Merkezde 4 bin kişi için sadece 8 doktor ve 3 psikolog bulunuyor. Dil probleminden dolayı randevu almaya giden birçok göçmen geri çevriliyor. Bunun yanında göçmenler muayene olabilmek için günlerce bekliyor. Sol bacağında enfeksiyon bulunan ve yürümesini engelleyecek kadar ilerleyen 17 yaşındaki Somalili bir gence hiç kimse yardım etmemiş. Ancak ikinci kattaki pencereye çıkıp intihar edeceğini söyledikten sonra bir doktor tarafından muayene edilmiş.
Beslenme göçmenlerce dile getirilen başka bir problem.

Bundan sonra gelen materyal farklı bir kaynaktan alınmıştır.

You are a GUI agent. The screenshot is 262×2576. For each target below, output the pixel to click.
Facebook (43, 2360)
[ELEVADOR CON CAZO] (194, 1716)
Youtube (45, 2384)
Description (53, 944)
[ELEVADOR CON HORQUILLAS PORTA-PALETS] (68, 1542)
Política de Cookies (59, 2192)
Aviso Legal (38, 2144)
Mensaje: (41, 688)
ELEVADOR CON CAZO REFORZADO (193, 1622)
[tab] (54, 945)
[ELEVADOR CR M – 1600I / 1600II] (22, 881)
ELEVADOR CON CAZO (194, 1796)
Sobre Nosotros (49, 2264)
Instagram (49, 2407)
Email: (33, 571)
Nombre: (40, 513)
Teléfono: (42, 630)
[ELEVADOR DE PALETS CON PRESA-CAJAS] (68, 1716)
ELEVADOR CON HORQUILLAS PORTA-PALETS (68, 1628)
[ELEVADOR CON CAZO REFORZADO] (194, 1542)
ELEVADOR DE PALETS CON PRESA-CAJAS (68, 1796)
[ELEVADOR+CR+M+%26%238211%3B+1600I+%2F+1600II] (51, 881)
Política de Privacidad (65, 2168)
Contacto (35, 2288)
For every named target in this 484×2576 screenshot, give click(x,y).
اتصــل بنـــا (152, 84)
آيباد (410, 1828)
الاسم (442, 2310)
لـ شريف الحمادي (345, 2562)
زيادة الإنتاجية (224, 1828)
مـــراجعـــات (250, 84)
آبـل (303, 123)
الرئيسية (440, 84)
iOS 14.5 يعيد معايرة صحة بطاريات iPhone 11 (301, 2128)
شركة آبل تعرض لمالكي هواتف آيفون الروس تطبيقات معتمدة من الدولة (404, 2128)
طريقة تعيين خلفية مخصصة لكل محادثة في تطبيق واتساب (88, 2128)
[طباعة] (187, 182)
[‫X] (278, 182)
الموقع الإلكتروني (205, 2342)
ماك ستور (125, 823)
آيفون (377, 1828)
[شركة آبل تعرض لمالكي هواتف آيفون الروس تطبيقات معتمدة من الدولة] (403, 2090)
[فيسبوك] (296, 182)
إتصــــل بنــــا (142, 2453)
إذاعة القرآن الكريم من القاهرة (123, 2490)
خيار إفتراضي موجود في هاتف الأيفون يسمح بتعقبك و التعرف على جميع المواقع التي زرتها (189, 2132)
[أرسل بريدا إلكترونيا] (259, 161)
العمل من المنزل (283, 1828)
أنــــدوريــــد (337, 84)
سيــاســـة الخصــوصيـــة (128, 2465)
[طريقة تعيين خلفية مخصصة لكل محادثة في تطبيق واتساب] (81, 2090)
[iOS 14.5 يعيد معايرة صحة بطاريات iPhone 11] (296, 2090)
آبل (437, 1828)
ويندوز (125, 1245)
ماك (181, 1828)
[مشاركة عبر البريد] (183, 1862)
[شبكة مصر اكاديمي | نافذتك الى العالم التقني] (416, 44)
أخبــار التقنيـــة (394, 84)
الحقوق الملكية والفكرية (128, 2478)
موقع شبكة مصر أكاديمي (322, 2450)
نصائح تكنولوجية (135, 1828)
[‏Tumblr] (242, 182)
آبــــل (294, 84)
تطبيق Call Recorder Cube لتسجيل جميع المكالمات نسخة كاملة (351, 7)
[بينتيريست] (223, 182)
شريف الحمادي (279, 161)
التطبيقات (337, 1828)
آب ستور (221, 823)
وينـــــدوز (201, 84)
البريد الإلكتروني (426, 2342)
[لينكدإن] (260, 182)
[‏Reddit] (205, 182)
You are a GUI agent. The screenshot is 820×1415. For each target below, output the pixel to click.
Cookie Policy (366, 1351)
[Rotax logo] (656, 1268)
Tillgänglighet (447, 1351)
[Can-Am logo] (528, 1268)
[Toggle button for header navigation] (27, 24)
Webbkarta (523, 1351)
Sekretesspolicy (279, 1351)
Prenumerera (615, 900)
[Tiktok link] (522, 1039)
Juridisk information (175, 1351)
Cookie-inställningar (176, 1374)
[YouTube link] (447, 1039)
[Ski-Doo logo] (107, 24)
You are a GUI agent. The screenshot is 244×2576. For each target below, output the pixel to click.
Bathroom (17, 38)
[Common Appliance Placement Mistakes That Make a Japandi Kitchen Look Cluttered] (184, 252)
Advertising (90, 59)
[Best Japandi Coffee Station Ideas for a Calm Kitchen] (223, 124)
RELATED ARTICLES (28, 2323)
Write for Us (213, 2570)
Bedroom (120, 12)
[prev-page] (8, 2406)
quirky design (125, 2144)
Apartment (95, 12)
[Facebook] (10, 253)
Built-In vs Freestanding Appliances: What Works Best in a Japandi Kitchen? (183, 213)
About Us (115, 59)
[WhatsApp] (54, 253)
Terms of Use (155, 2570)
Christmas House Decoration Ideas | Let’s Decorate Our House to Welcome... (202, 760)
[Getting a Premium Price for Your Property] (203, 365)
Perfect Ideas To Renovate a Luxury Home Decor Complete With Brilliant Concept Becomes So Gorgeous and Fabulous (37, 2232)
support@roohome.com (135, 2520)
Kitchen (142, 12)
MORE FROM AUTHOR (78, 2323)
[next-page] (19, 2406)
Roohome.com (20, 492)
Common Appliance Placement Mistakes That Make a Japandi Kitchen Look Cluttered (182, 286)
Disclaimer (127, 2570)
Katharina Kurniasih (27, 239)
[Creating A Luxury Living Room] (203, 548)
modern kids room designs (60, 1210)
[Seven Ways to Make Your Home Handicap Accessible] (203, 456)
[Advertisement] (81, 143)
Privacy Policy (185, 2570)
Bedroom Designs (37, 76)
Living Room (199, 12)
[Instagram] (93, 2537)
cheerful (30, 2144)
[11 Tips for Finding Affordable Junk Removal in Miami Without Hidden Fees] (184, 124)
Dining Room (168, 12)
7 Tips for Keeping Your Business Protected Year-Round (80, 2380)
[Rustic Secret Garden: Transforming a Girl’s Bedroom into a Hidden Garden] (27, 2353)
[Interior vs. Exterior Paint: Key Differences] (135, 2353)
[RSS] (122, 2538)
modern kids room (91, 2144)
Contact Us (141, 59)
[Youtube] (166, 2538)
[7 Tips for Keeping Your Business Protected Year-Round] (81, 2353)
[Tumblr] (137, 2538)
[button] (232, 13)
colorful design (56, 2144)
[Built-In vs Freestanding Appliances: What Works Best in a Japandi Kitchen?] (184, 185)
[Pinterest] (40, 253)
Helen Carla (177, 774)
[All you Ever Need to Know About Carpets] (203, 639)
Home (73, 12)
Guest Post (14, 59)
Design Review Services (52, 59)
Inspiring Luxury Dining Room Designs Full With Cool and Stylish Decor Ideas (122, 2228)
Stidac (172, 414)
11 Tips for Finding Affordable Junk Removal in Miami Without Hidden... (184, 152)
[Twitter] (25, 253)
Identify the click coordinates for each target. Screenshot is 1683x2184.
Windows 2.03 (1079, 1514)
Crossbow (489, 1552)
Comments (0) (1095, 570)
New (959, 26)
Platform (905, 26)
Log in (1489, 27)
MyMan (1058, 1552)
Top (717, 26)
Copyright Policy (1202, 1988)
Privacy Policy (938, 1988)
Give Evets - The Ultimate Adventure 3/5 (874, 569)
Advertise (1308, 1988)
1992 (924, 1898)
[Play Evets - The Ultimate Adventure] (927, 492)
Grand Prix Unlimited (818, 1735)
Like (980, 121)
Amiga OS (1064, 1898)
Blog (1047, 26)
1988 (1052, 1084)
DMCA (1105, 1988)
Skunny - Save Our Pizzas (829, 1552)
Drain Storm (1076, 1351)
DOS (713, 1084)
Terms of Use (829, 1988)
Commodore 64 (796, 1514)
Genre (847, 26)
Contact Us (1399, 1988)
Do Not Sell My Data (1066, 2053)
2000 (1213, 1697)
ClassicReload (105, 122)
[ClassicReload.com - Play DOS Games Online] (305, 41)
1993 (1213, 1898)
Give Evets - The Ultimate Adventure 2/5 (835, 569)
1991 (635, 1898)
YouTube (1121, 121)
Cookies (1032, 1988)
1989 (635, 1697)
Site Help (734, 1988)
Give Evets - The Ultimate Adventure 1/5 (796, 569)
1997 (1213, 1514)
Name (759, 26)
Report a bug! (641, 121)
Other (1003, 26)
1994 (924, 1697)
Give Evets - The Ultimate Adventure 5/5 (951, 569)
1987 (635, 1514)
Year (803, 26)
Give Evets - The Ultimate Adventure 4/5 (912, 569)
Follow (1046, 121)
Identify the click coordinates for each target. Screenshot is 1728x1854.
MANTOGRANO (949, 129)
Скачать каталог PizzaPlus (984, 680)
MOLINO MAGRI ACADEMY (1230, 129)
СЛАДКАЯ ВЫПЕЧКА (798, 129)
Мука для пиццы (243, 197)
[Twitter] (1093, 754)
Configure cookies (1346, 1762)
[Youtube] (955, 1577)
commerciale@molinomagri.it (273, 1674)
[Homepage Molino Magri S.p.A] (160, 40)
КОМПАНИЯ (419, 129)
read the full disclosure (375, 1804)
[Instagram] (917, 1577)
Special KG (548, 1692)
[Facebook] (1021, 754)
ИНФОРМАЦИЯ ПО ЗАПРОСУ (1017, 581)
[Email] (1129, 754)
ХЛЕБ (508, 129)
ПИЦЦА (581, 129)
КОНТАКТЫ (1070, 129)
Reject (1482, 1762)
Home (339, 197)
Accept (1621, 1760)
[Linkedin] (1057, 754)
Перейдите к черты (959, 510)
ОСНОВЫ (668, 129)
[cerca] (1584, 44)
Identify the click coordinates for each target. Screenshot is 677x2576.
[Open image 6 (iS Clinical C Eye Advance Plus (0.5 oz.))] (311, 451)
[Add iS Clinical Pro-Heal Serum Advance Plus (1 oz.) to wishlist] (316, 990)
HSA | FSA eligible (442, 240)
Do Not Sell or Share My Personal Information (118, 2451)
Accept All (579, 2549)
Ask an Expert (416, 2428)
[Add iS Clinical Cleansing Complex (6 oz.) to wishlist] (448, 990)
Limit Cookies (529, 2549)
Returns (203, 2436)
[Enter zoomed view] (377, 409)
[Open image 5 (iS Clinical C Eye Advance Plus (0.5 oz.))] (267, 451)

Yemeklerin yenilemeyecek kadar kötü olduğunu bir Nijeryalı dışarıdan bir şeyler alıp yemek zorunda kaldıklarını söylüyor. Merkezdeki yemek sırası ise iki saat sürüyor ve yine göçmen çocuklar her seferinde sıranın sonuna kalıyor.

AVRUPALI DEVLETLERİN GÖRÜNEN SORUMLULUĞU

Velisiz çocuk göçmenlerin güvenliğinin sağlanmadığı, beslenme ve barınma açısından büyük bir sefaletin yaşandığı ve göçmenlerin asgari sağlık hizmetine ulaşamadığı Traiskirchen’deki göçmen merkezi Avrupalı devletlerin dünyanın geri kalanına karşı duyduğu sorumluluğu yansıtıyor.
Yine de Traiskirchen’de olan her şey iç karartıcı değil. Avusturya devletinin asgari yaşam gereksinimlerini karşılayamadığı göçmenlere halk destek oluyor. Her gün birçok Avusturyalı göçmenlere yardım etmek için yiyecek ve giyecek yüklü otomobilleriyle ve çantalarıyla merkezin kapısında bekliyor. Traiskirchen’de bulunduğumuz birkaç saat içinde onlarca otomobil gelerek bagajlarını boşaltıyor ve gidiyor. Bir köşede birkaç genç kız yaptıkları yemeği göçmenlere dağıtıyor, başka bir köşede ise iki çocuk toplarını bahçe parmaklıklarından aşırarak göçmen çocuklara hediye ediyor. Avrupa’nın genelinde yayılan ırkçılığa ve göçmen karşıtlığına rağmen halkın göçmenlerle dayanışması umut verici bir görüntü oluşturuyor.